Main challenges in the downturn, pitching process a major concern
According to the report, the top challenges for PR due to the downturn are services, talent, pitching and investments to help growth. 55 percent of respondents said their biggest challenge is clients expecting more services from the budget, followed by 48 percent highlighting attracting talent due to low salaries. 45 percent said that clients take too long to appoint agencies after pitching and 43 percent said that an inability to invest in infrastructure and new services is a big problem.
Which of these will persist in 2014?
The long pitching process has emerged as a top concern for agencies.

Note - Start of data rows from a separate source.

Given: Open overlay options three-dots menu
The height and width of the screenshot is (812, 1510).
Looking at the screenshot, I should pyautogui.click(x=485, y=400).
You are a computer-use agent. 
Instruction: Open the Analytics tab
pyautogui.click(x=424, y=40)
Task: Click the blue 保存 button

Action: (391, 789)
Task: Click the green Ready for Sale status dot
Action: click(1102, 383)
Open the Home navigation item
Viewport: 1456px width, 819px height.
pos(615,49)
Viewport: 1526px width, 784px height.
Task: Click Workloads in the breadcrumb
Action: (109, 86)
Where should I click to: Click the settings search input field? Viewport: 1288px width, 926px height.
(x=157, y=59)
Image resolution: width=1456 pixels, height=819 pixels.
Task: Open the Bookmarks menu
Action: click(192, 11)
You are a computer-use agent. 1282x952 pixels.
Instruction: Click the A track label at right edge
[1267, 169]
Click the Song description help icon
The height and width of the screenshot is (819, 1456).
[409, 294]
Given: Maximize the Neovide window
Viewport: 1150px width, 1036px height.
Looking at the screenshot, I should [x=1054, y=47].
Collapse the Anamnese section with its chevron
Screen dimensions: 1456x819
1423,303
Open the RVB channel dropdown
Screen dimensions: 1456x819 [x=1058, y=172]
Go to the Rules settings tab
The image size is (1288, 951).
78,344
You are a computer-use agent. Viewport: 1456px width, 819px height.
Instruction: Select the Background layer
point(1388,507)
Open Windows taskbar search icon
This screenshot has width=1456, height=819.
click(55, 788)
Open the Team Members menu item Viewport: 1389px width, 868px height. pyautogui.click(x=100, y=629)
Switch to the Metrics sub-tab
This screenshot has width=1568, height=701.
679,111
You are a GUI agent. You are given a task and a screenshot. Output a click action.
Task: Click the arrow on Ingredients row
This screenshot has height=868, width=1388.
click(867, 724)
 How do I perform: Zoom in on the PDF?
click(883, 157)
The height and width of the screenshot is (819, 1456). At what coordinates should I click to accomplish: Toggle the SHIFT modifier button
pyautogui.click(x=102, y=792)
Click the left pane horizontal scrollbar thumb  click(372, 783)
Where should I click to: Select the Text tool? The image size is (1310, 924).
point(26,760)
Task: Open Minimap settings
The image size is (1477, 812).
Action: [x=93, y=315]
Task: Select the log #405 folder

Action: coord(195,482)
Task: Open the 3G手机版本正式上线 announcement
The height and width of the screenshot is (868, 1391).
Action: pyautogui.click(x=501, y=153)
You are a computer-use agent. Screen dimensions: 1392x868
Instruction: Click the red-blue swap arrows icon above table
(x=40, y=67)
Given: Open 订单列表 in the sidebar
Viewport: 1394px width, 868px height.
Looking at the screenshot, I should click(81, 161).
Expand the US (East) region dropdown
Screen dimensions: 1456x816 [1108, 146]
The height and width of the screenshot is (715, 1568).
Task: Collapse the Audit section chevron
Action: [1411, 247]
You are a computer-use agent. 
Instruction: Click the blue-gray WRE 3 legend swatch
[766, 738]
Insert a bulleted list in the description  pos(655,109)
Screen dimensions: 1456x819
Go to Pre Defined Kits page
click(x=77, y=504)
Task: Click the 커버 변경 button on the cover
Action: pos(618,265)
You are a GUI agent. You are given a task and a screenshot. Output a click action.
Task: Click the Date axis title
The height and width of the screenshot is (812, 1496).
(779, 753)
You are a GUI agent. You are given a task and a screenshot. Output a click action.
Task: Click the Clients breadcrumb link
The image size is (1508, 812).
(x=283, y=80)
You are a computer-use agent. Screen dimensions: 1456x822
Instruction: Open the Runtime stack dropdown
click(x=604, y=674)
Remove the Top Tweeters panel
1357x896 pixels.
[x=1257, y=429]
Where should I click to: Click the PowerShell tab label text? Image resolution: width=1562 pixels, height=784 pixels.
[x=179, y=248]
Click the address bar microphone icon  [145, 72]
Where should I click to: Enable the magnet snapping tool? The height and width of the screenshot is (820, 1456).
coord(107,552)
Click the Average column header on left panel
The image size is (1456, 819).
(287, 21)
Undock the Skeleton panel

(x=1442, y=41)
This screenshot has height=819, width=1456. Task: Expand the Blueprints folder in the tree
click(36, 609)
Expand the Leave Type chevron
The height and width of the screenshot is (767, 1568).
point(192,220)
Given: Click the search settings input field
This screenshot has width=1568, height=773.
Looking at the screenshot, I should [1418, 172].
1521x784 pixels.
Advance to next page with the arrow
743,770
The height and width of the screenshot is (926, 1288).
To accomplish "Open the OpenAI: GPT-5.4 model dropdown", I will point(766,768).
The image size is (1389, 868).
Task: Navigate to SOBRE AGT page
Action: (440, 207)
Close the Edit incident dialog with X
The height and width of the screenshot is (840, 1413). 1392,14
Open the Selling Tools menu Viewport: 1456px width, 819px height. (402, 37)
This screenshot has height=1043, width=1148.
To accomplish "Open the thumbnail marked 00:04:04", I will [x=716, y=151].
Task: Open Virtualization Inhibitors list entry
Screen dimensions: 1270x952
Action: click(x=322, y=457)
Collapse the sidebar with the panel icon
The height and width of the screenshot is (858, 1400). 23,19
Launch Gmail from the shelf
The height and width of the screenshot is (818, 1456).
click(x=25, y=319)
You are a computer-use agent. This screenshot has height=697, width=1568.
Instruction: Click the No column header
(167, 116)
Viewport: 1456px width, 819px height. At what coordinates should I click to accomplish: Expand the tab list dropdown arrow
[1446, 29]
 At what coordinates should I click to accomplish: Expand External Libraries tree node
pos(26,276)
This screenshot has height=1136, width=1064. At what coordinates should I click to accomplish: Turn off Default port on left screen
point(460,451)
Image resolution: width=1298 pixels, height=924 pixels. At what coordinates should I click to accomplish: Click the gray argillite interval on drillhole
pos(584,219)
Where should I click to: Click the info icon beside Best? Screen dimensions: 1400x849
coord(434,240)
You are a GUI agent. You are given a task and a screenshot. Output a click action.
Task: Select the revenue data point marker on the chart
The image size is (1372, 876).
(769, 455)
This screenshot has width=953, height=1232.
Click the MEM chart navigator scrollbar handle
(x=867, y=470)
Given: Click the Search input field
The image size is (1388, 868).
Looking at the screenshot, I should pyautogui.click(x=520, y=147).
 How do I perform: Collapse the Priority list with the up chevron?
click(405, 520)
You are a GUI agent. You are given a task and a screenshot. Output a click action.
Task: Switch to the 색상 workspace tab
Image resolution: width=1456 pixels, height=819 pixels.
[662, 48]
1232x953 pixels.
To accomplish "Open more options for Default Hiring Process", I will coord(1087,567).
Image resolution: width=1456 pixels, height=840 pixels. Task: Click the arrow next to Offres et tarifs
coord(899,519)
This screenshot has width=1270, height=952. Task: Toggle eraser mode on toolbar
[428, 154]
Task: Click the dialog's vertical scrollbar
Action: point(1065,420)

According to Deepa agencies must understand that: “Evaluating the right agency partner for the long term is a very critical task and may need to factor in multiple internal stakeholders and a thorough process which is in keeping with the companies’ code of conduct. A good pitch process is likely to take 2-3 months and I think agencies must recognise that and perhaps pitch for projects which would be quick wins in between to keep their teams busy.”
Jaideep believes that the key is to communicate the strategic value you are bringing to the table. “As long we concentrate on low-value work, this won’t happen. You need to demonstrate in the pitch the research that you have done, the insights that has led to and the strategy that you have evolved from those insights. Similarly, you need to demonstrate your expertise in the use of various services – from social media to thought leadership and media relations to public affairs – to achieve the brand objective.”